- Movie logo
- Directed by: Suzad Iqbal Khan
- Written by: Suzad Iqbal Khan
- Produced by: Mahendra Dhariwal
- Starring: Srishti Sharma Sudhanshu Shawar Ali
- Production company: Mango Movies
- Release date: 2015;
- Country: India
- Language: Hindi

= Monsoon (2015 film) =

2015 film directed by Suzad Iqbal Khan

Monsoon is a 2015 Indian Bollywood romantic drama film produced by Mahendra Dhariwal and Jitender Gulati and directed by Suzad Iqbal Khan. The film stars Srishti Sharma, Sudhanshu, Shawar Ali, Vijay Singh and Raja Gulati. The film was given an A certificate, due to bold scenes. It was released on 20 February 2015. Although the film emerged as a box office disaster, it did well in the C centres where it was targeted. The story of the film is loosely based on an Italian romantic drama film Malèna.

== Plot ==
It is a story of coming of age of a teen, a 15 yr old boy falls in love with a 28 yr old married woman, whose husband (a forest officer) dies while he is on duty. The boy starts to lust for the girl, besides also developing a feeling of love for her. But the evils of the society don't want the girl to live respectfully.

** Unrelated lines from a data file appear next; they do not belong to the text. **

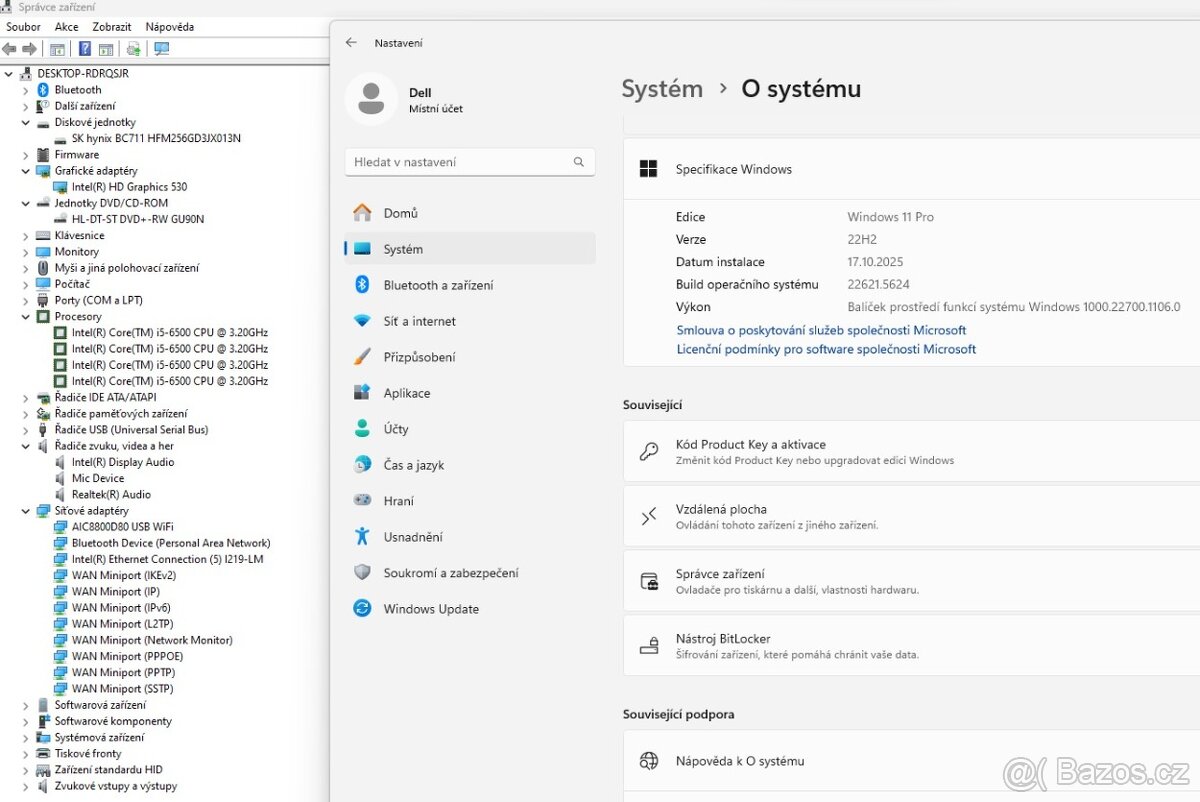Collapse the Procesory tree node
1200x802 pixels.
coord(26,317)
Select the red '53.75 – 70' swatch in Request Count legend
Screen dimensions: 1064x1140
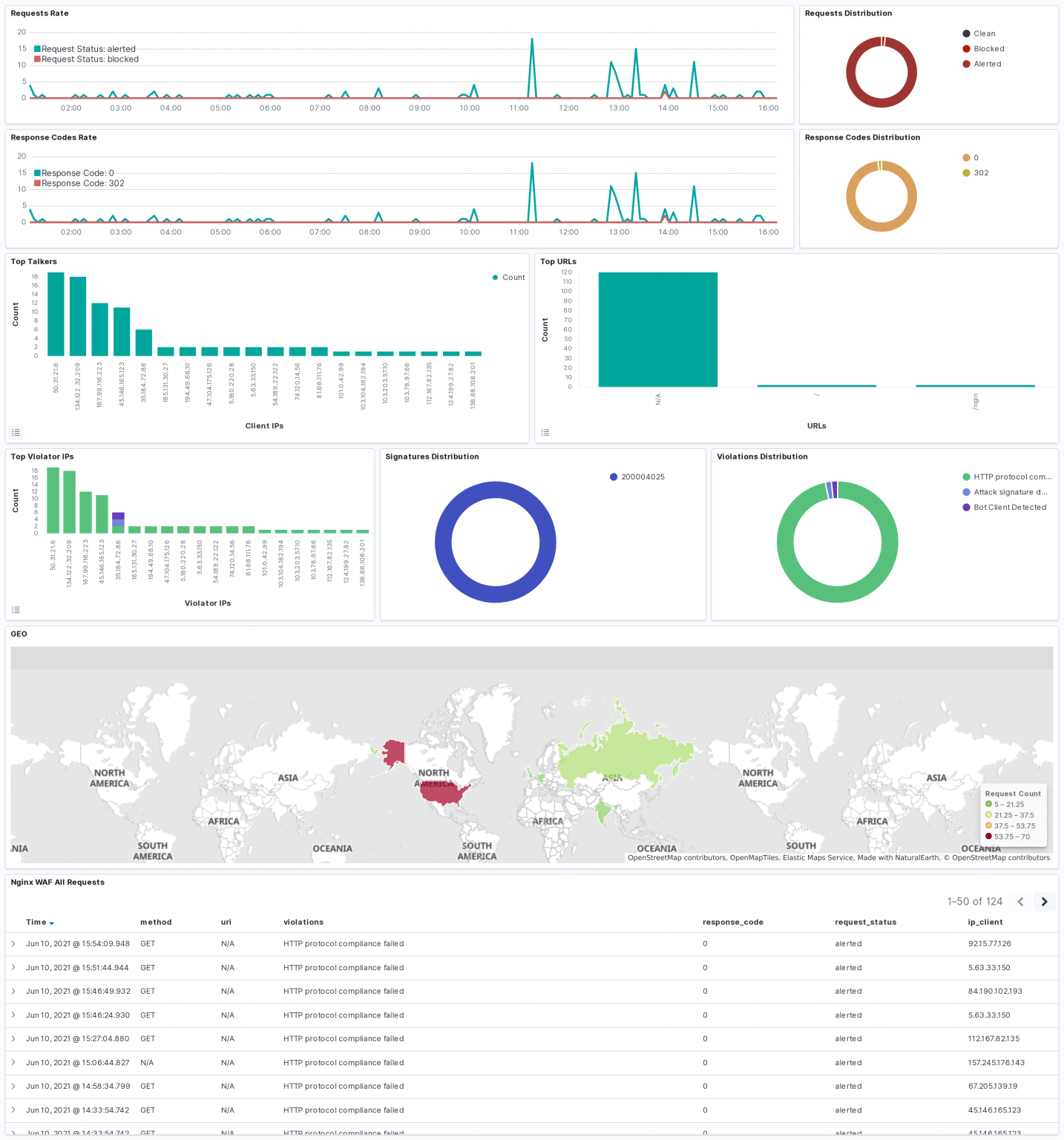pyautogui.click(x=988, y=836)
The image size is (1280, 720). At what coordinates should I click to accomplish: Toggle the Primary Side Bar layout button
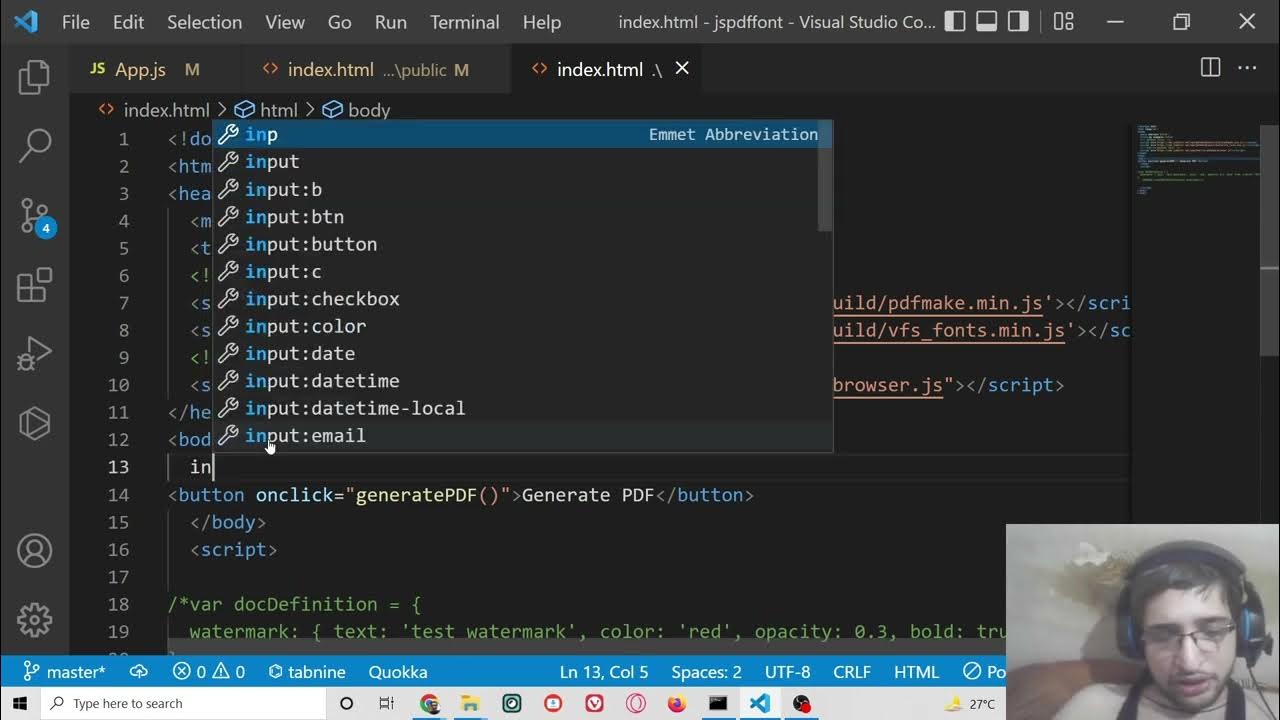pos(955,21)
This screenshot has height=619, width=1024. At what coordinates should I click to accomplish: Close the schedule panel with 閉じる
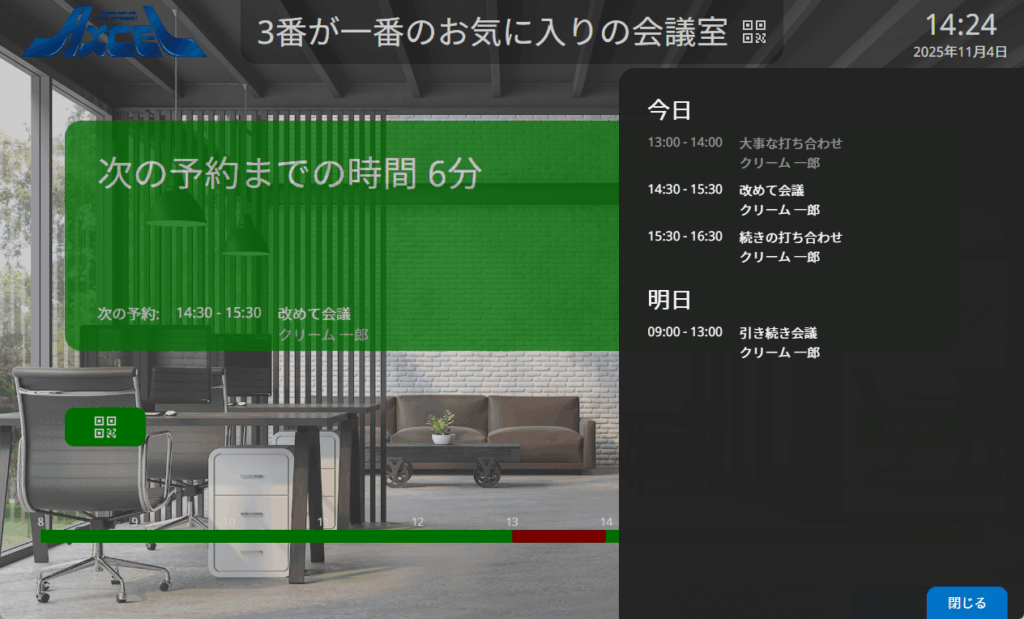point(966,603)
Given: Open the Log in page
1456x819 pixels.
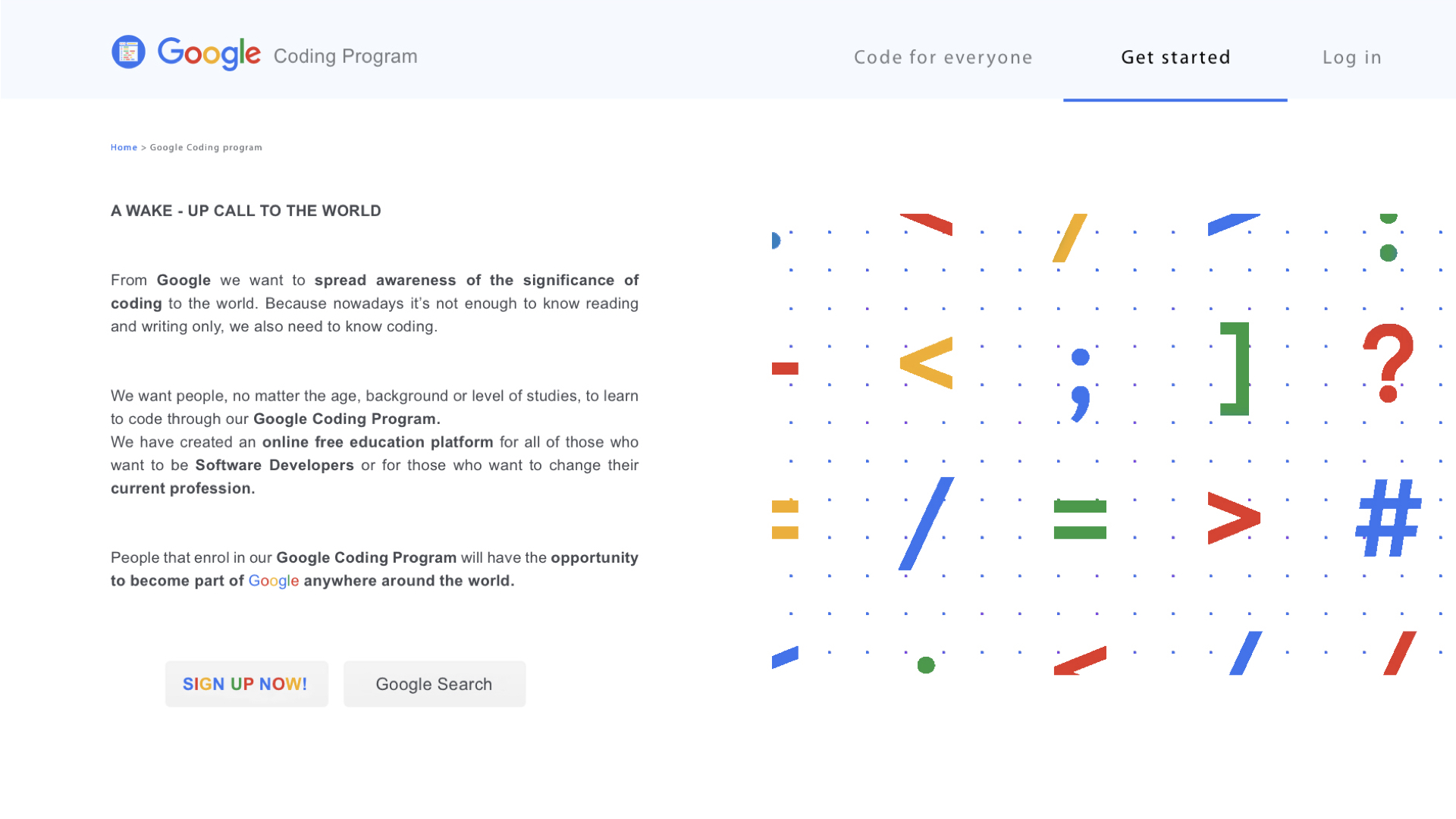Looking at the screenshot, I should 1351,58.
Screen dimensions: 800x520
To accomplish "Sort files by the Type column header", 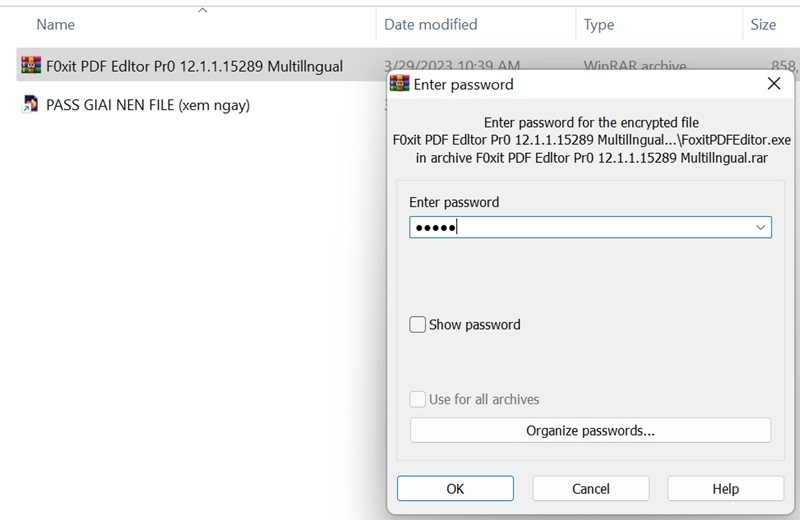I will tap(599, 24).
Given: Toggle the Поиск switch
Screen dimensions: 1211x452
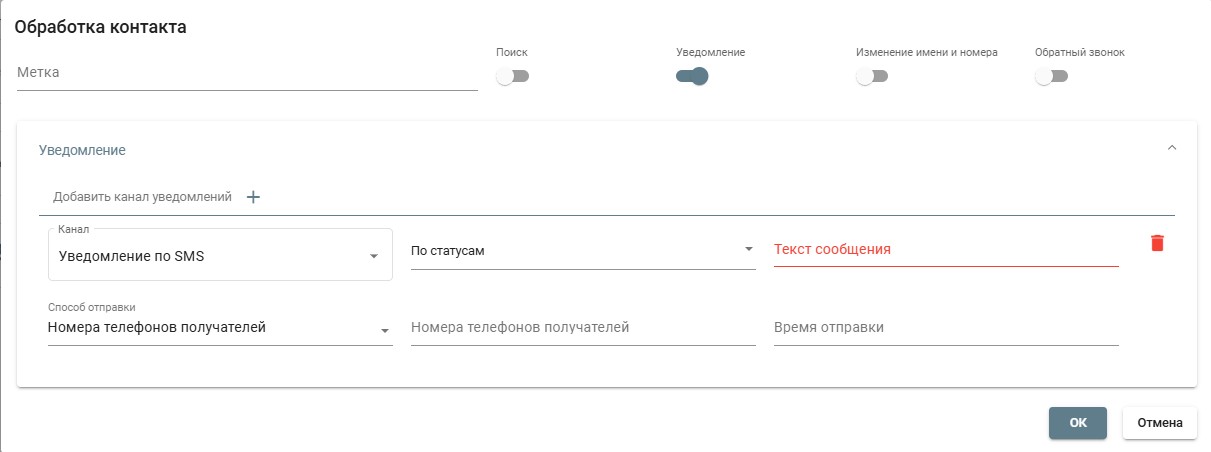Looking at the screenshot, I should click(x=512, y=77).
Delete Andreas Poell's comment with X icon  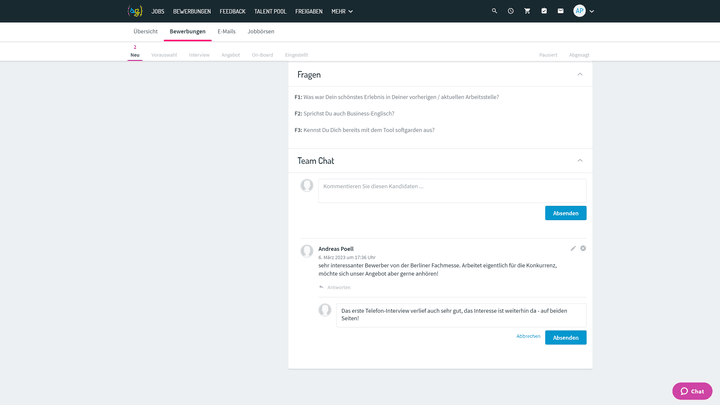point(583,248)
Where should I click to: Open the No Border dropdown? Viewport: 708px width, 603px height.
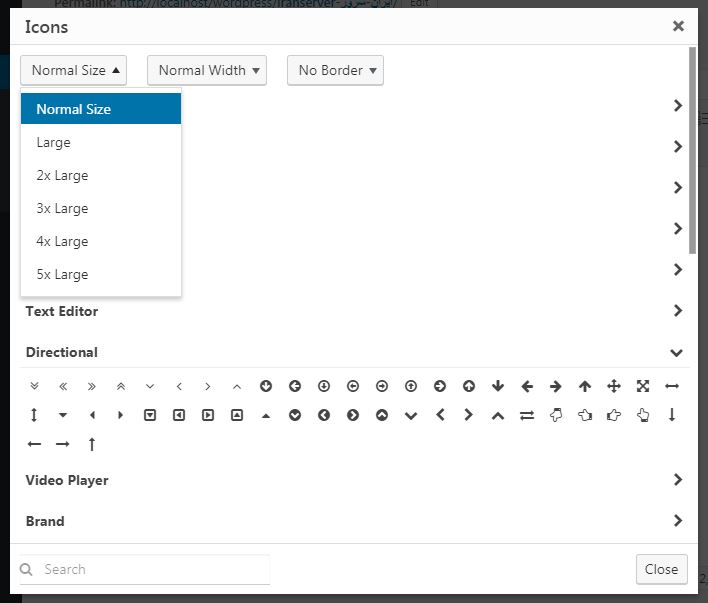(335, 70)
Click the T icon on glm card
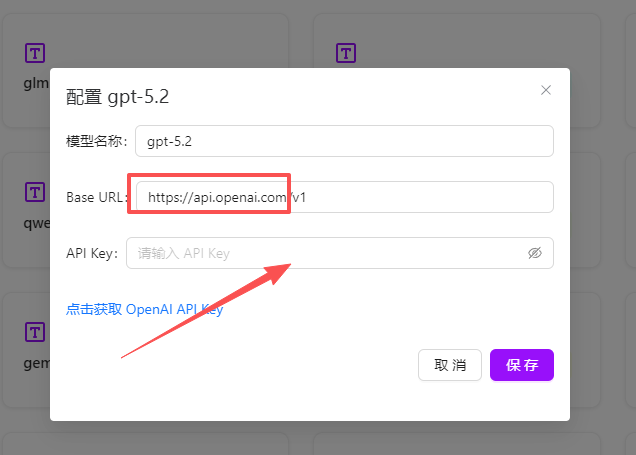The image size is (636, 455). coord(35,53)
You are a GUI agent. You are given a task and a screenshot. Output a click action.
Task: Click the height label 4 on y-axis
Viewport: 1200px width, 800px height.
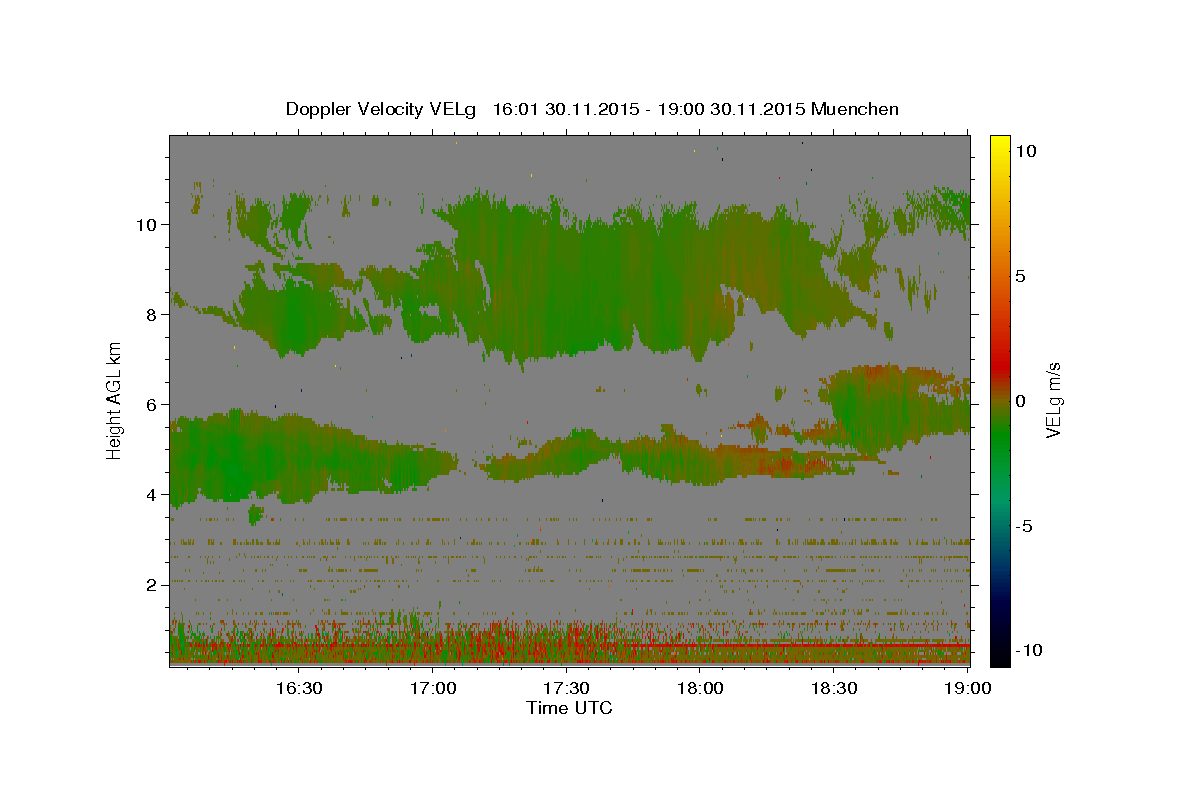tap(149, 494)
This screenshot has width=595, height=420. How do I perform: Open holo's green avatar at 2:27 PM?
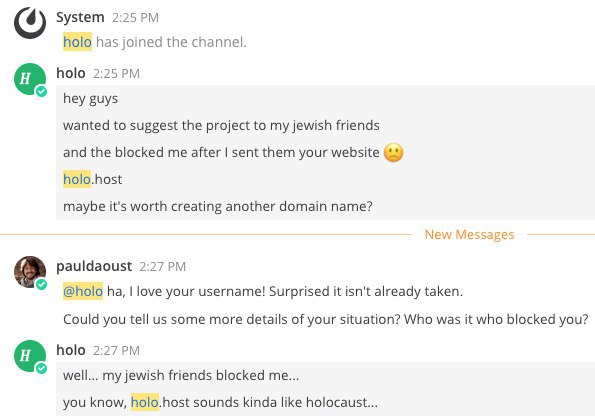pyautogui.click(x=30, y=356)

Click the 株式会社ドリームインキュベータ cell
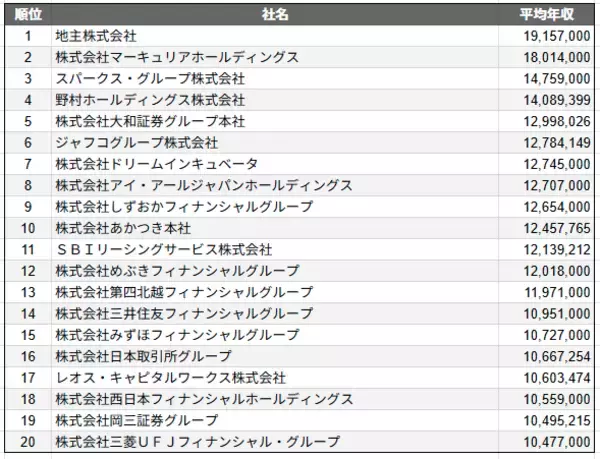(157, 163)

The film revolves around the dreams and fantasies of the teen and the way he protects the woman from the evil society.

== Cast ==
- Srishti Sharma
- Sudhanshu
- Shawar Ali
- Vijay Singh
- Raja Gulati

==Censor rating==

The film went for censor formalities on 18 February 2015, and got an A certificate, due to its highly explicit sexual content, along with 13 cuts ordered in kisses, masturbation, cleavage exposures etc., by the Board.

==Box office==

The film collected ₹ 1 crore 80 lakhs at the Indian box office.